HIVとは後天性免疫不全症候群のこと。人によっては「エイズ」と言ったほうがわかりやすいかもしれませんが、HIV感染が進行するとエイズを発症するのです。エイズを発症すると、免疫が弱いため、色々な病気にかかりやすくなり、死に至る可能性が高くなります。
せっかくの先生からのHIV検査の提案。まさか断るわけにもいかないので、「じゃ、お願いします。」と、急遽HIV検査を行うことになりました。しかし今日の今日で、何の心の準備もなく、しかも人生初のHIV検査を受けることになるとは・・・。今までは「万が一感染していたら」と考えたら、不安と恐怖で検査をしようとする気が起きなかったのですから・・・。もうドキドキどころじゃありません。
これまで生きてきた中で、絶対にHIVに感染する様な行為をしてこなかったとは言えないため、感染している確率は決してゼロではないとは思ってはいました。なので、検査の結果が出る翌日まで、頭の中はHIVのことでいっぱい。感染していた場合のことばかり考えてしまい、ひたすらネットでHIVについて知らべ続けたのです。一生続ける投薬治療は月いくらかかる?タイならジェネリック医薬品で安い?副作用は?日本なら障害者手帳がもらえる?そもそも誰に相談しよう?親には言わないほうがいいか?・・・HIV情報のページや、HIV感染者のブログなどを読みまくりました。そこで行き着いた結論は、「思っていたよりHIVは怖くないかも」だったのです。

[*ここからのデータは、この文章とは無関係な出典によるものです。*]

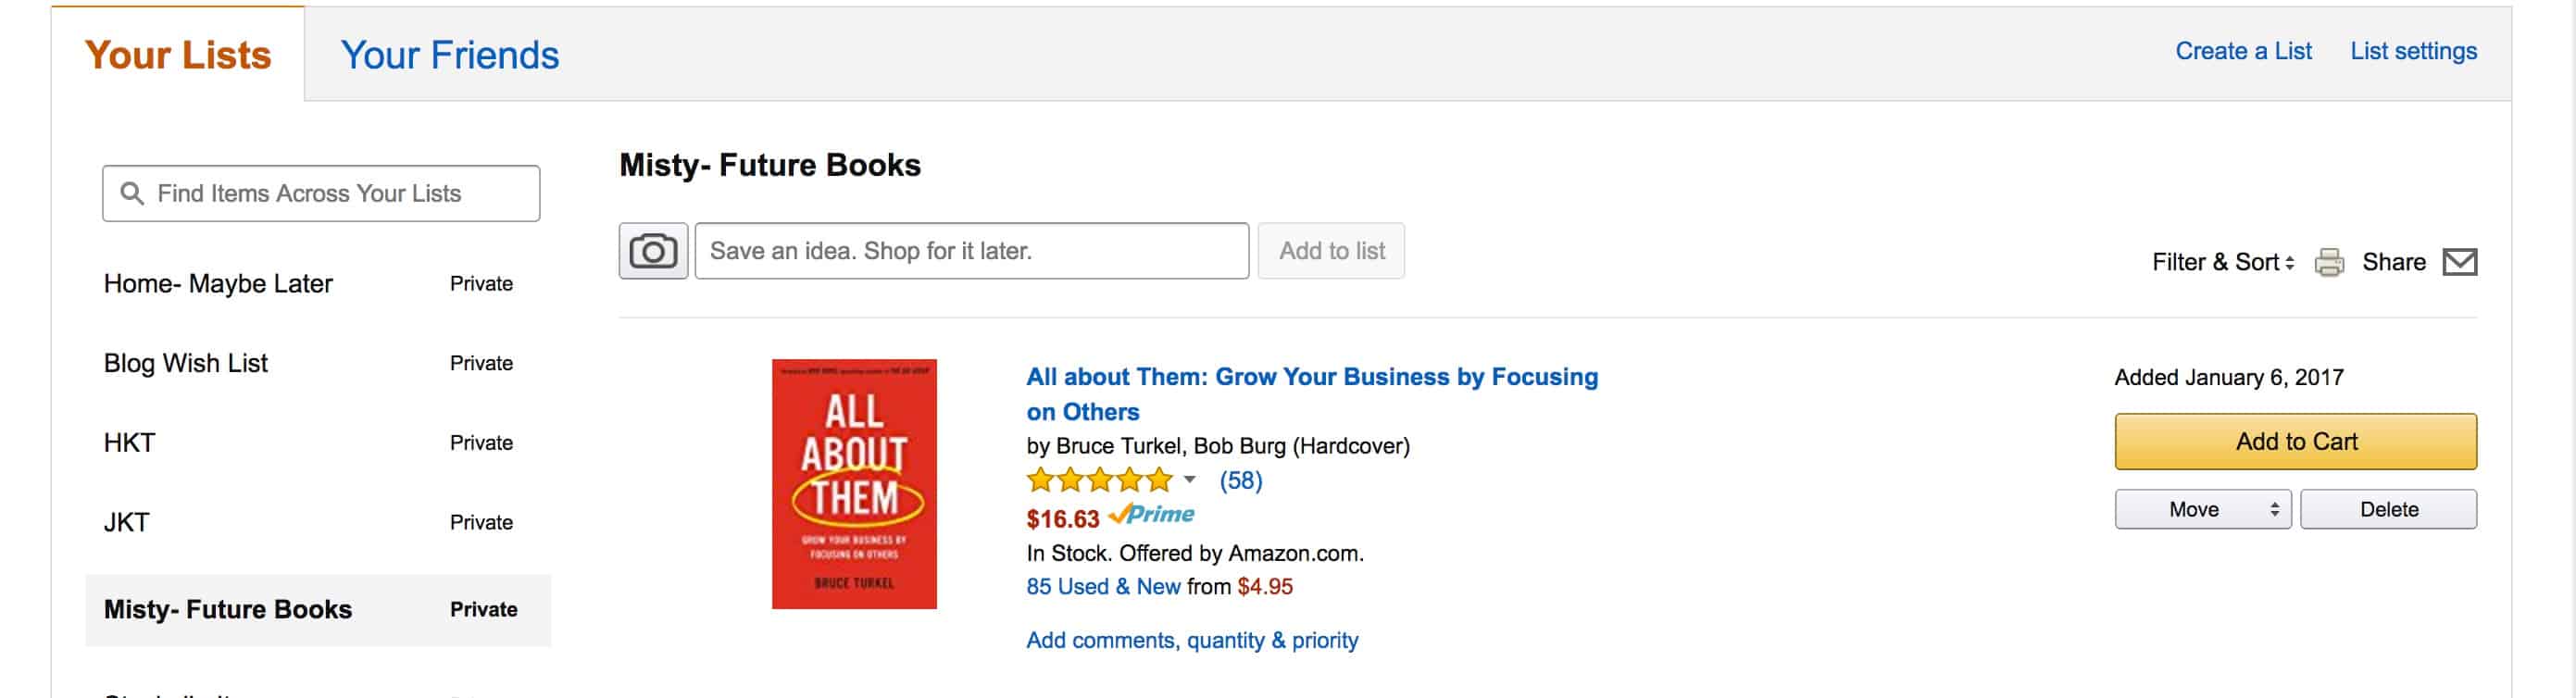Focus the Save an idea input field

point(971,251)
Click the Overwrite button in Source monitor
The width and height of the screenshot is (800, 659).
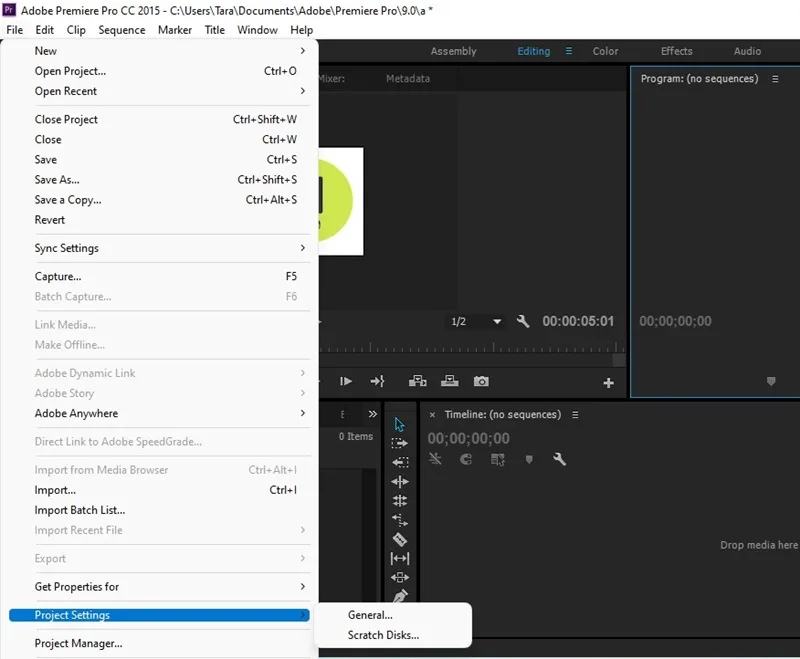pos(449,381)
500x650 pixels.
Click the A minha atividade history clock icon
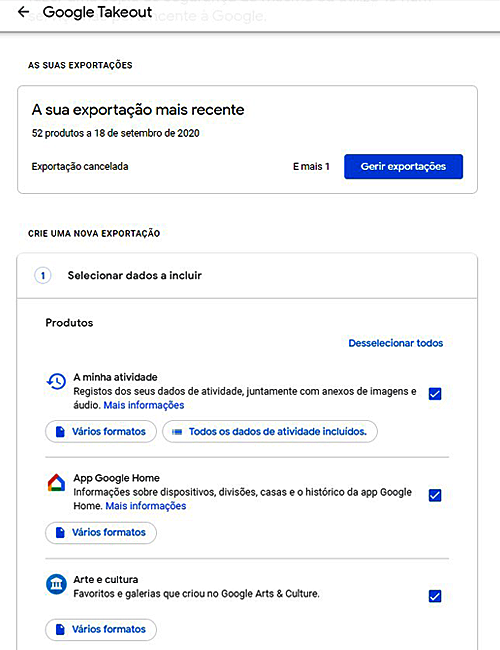coord(56,381)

昔はHIVは恐怖のイメージしかありませんでした。30年ほど前、日本テレビ「大橋巨泉のこんなモノいらない!?」という番組の「エイズ」特集を見て、HIV=死というイメージを植え付けられました。実際昔はそれが事実だったのです。そして当時は感染を防ぐために、そんな恐怖のイメージを植え付けることも必要だったのかもしれません。
しかし今は違います。飛躍的な医療の進歩と研究者たちの努力により、HIVは死の病ではなくなりました。現在HIVは医学的には「慢性疾患」という位置づけと考えられていて、高血圧や糖尿病などと同じ様な分類なのだとか。HIVに感染しても、投薬治療を続けることでコントロールができ、これまでと何ら変わりない生活を送ることができるようになっているのです。美味しいものも食べられるし、お酒も飲める、運動もできるし、子供も作れる。適切な治療を行えば、健康な人と同じ様に長生きができ、楽しい日々が過ごせるのです。極端な言い方をするなら「感染していたって大丈夫」なんです。
しかし発見が遅れてHIV感染が進行すれば、エイズ発症となり、死に至る確率も高くなります。日本もタイも、エイズを発症してから感染していたことに気づく人が多いそうで(「いきなりエイズ」と言います)、そんな場合はやはり治療費用もかさみ、手遅れの場合も出てきます。なので一番怖いことは「自分が感染していると知らないこと」なんです。もし感染が発覚してもそれはラッキーなこと。手遅れになることなく、早期に手を打てるのですから。
ということで、少しでも心当たりがある方は、早目のHIV検査を。